- Work instruction
The entries are to be written out word for word, with their images left out.

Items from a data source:
▬▬▬▬▬▬▬▬▬▬

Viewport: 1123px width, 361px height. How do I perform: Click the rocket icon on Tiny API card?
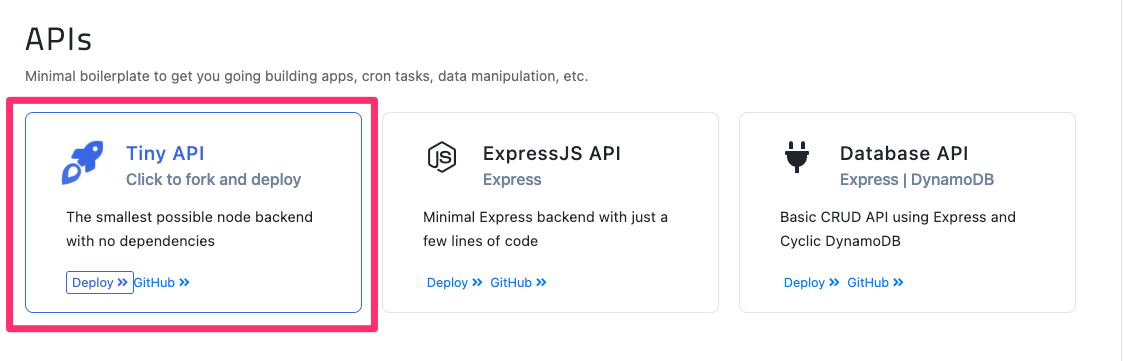pos(82,163)
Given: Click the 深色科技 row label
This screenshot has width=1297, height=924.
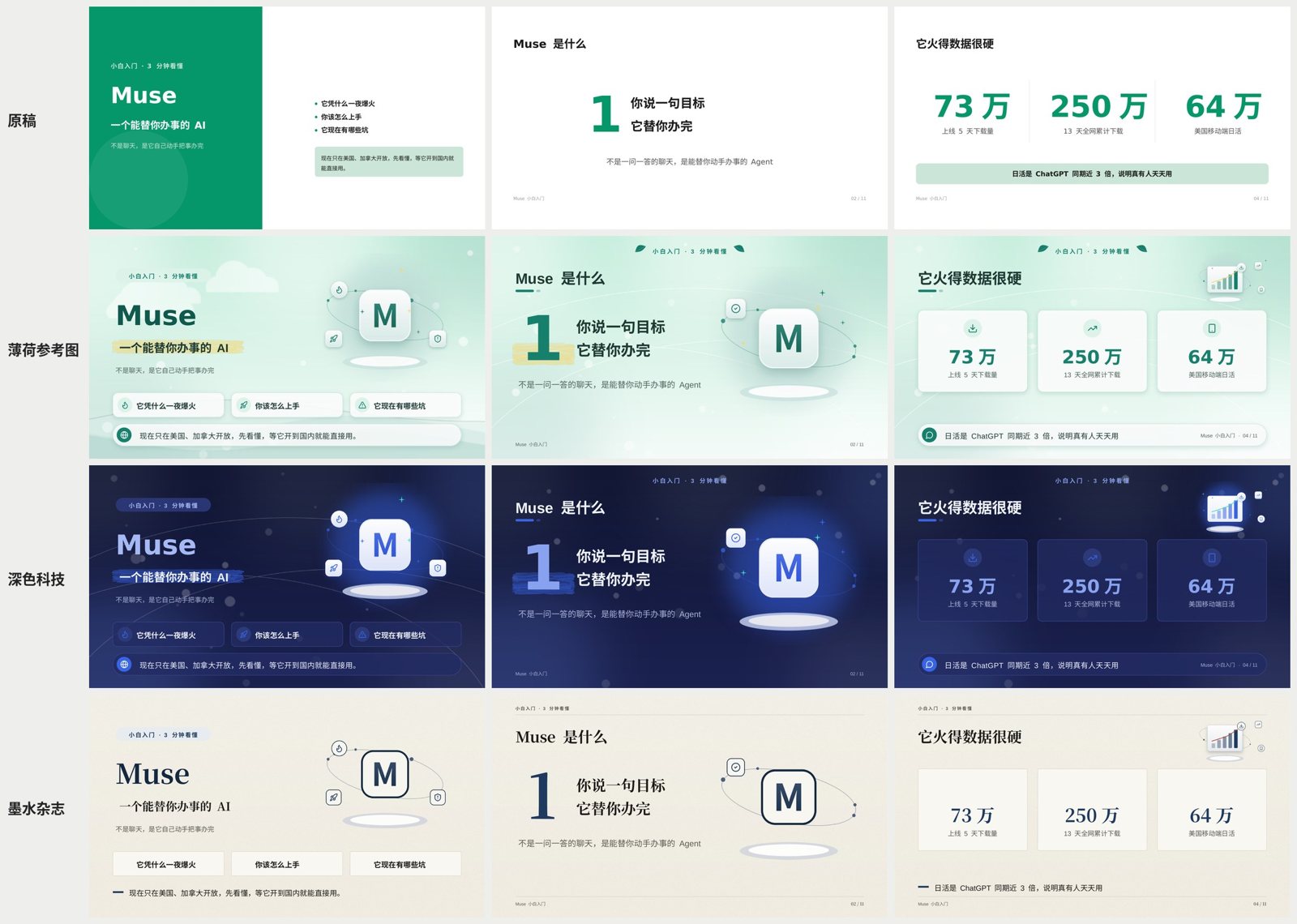Looking at the screenshot, I should coord(36,580).
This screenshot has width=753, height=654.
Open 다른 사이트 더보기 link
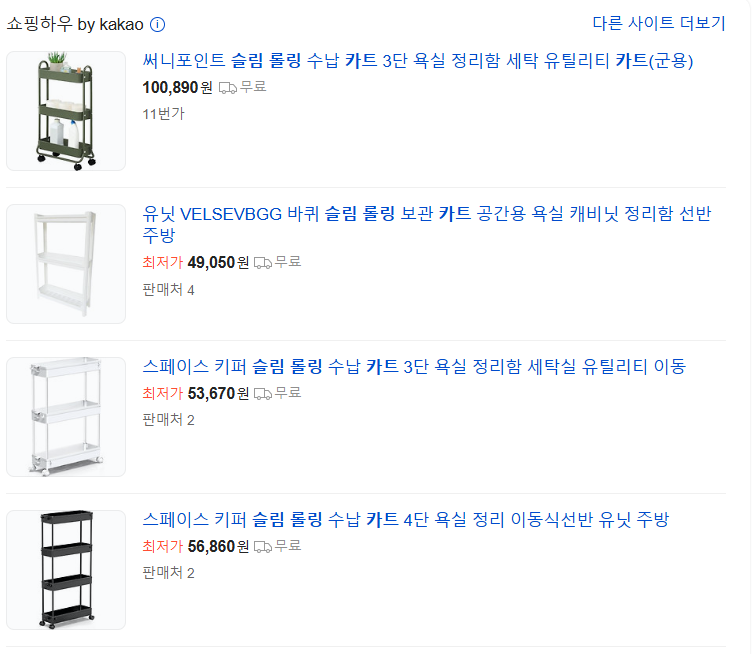click(658, 23)
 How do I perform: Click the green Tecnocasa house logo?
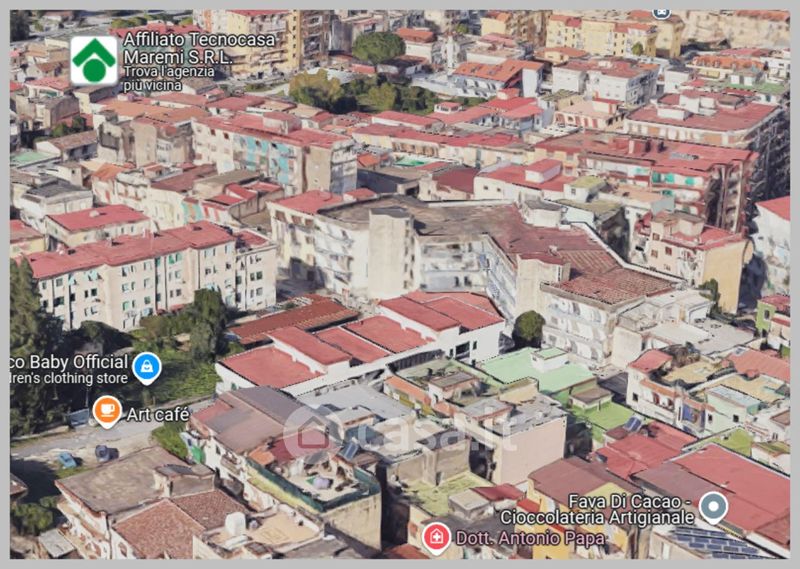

▬▬▬▬▬▬▬▬▬▬

- Result of the exercise
Viewport: 1123px width, 361px height. How do I perform: Click the rocket icon on Tiny API card?
pos(82,163)
Given: Click the 深色科技 row label
This screenshot has width=1297, height=924.
Looking at the screenshot, I should coord(36,580).
This screenshot has width=753, height=654.
Open 다른 사이트 더보기 link
click(658, 23)
 How do I perform: Click the green Tecnocasa house logo?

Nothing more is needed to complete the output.